Bill: Again, I’ve been extremely fortunate, it’s been incredible. It blows my mind how lucky I’ve been with my career.  I’m just swimming around in this ocean of music and there have been so many people that I’ve gotten to play with already. I could list a whole bunch of names of famous people but that’s not what it’s about. I’ve gotten to play with a lot of the people that have inspired me to play in the first place. We probably talked about that in our previous interviews. But how did it possibly happen that someone that I heard when I was in high school – then 20 years later I find myself actually hanging out with them and playing music with them, That’s happened a lot. 

And, again, it wasn’t something that I set out to do. I wasn’t determined to play with Ginger Baker. It just happened. So, you know, it’s like that. I just kept following the music and these opportunities would come. I’ve just been so lucky with everyone that I’ve played with. I’m just attracted to hearing someone or finding a teacher. All the people I play with are basically my teachers. I think of it that way. Everyone in my band – the reason I put together a band is to play with musicians I want to be with – I want to figure out what is going on with this person. It’s not like I want them to back me up. I’m attracted to a person because I want to learn what they are doing. And that’s a luxury, you know, to put a band together with all the people that I want to learn from. Embed from Getty Images

JGT: What’s coming up in 2023 for you?

Bill: Well, a lot of traveling, again… I have this new album coming out with a new group. The album’s called Four with Gerald Clayton playing piano, Jonathan Blake and Greg Tardy. I was lucky enough to get them to do the recording – getting everyone in the same place at the same time was very fortunate. I wasn’t sure if we’d actually be able to do live gigs but we have a few things coming up in 2023! And then there are so many different tours with different combinations of all these people that I’ve been playing with over the last few years. 
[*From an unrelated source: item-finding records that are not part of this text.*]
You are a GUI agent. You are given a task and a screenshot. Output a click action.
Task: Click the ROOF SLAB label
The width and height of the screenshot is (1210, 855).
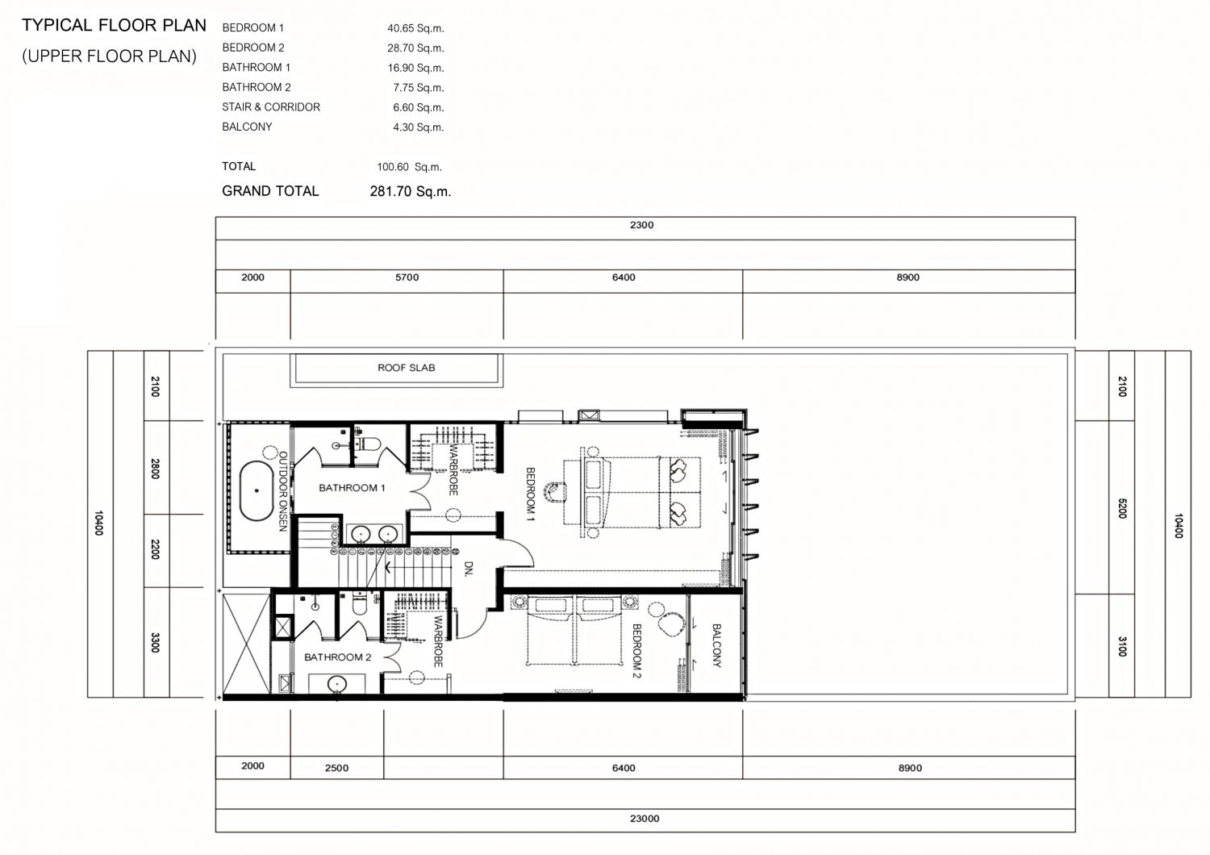(407, 368)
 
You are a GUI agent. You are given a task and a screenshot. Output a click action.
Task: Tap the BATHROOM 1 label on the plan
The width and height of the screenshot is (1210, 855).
(352, 488)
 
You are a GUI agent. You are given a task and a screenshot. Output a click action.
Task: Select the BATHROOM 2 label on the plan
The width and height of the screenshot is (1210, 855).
(338, 657)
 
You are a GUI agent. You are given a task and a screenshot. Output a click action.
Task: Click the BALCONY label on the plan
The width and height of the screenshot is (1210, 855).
(716, 645)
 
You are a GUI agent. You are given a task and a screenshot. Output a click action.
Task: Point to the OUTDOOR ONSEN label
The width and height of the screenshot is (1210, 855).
(282, 491)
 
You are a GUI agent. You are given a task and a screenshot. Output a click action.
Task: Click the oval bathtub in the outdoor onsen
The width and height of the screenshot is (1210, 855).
(257, 490)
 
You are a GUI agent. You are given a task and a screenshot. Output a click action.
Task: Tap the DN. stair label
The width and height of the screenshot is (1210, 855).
(469, 569)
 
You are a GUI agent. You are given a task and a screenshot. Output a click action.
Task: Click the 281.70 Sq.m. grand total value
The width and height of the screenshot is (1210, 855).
(410, 192)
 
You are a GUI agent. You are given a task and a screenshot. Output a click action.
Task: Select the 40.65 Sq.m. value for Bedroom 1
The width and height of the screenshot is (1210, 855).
(415, 28)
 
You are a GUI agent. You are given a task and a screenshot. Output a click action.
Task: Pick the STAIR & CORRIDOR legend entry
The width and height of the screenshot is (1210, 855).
(270, 107)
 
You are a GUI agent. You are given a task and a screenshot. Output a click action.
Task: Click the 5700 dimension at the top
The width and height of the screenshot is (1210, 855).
(407, 277)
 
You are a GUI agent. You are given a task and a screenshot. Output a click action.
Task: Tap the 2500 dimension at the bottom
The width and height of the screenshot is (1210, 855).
(336, 768)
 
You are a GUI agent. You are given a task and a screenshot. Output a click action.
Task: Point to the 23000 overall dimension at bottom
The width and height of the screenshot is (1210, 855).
(645, 819)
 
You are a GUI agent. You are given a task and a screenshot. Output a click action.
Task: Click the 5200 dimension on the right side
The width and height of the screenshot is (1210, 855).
(1122, 508)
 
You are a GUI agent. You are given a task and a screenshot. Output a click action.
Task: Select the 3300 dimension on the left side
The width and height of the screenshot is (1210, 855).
(155, 642)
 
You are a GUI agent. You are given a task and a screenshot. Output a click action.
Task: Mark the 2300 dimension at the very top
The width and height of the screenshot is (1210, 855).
(642, 225)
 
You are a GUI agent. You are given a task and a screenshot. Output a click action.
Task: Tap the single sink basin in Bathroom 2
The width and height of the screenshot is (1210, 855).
(338, 684)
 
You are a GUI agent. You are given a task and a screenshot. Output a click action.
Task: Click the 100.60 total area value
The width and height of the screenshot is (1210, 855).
(393, 168)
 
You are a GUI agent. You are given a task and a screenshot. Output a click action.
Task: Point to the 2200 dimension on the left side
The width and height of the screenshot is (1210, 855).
(155, 549)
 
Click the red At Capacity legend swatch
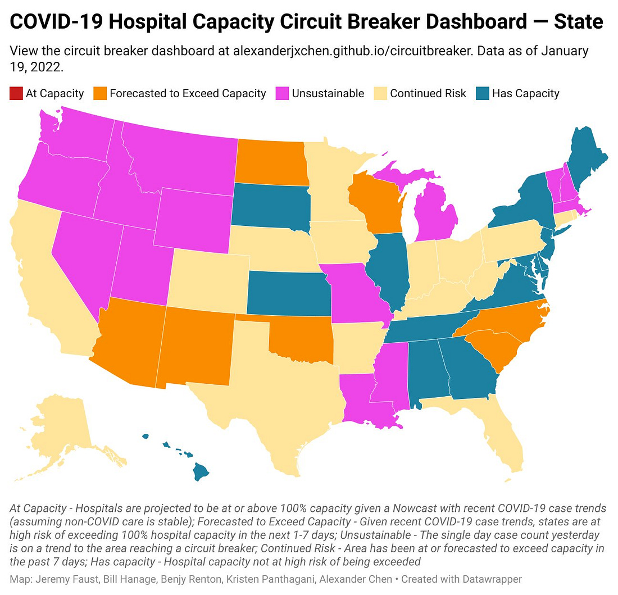[16, 93]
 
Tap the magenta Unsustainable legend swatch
[283, 93]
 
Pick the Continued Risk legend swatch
[381, 93]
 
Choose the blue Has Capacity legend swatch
[483, 93]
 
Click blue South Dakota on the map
[270, 207]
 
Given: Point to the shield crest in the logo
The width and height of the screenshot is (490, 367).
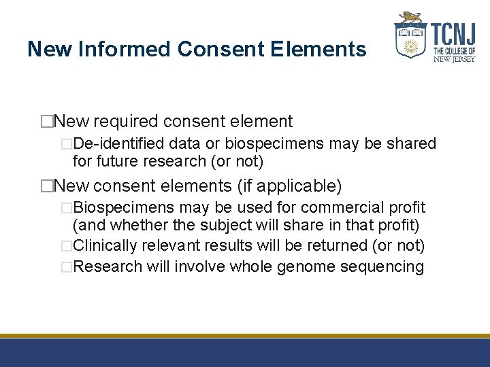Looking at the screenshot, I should click(410, 39).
JGT: That is really, really great news. it’s a great project. Thanks again for your time. We’ll look forward to talking to you down the road.

Bill: Great. Thank you so much. 


Exclusive Jazz Guitar Today interview with Bill Frisell from Dec. 2022


“Four” convenes a new line-up of musical friends, independent spirits, and like minds with Gerald Clayton on piano, Johnathan Blake on drums, and longtime collaborator Greg Tardy on saxophone, clarinet, and bass clarinet.

Latest Bill Frisell album Four, produced by Lee Townsend

During the lockdown, like so many prolific artists, Frisell turned inward. “It was traumatic not to be with people,” he says, “so I picked up my guitar, and my guitar saved me.” For those months, he wrote stacks of melodies and compositional ideas. By the time he scheduled Four’s recording sessions, he’d amassed piles of notebooks filled with fragmented music. Laying little more than a sketch of information before his fellow artists, Frisell encouraged a kind of spontaneous, cooperative orchestration. “Everyone had the information, but it was super open as far as who plays what when,” he says. “Without a bass, it was a little scary, but I wasn’t thinking so much about the instruments. It’s always more about the chemical reaction that’s going to happen.”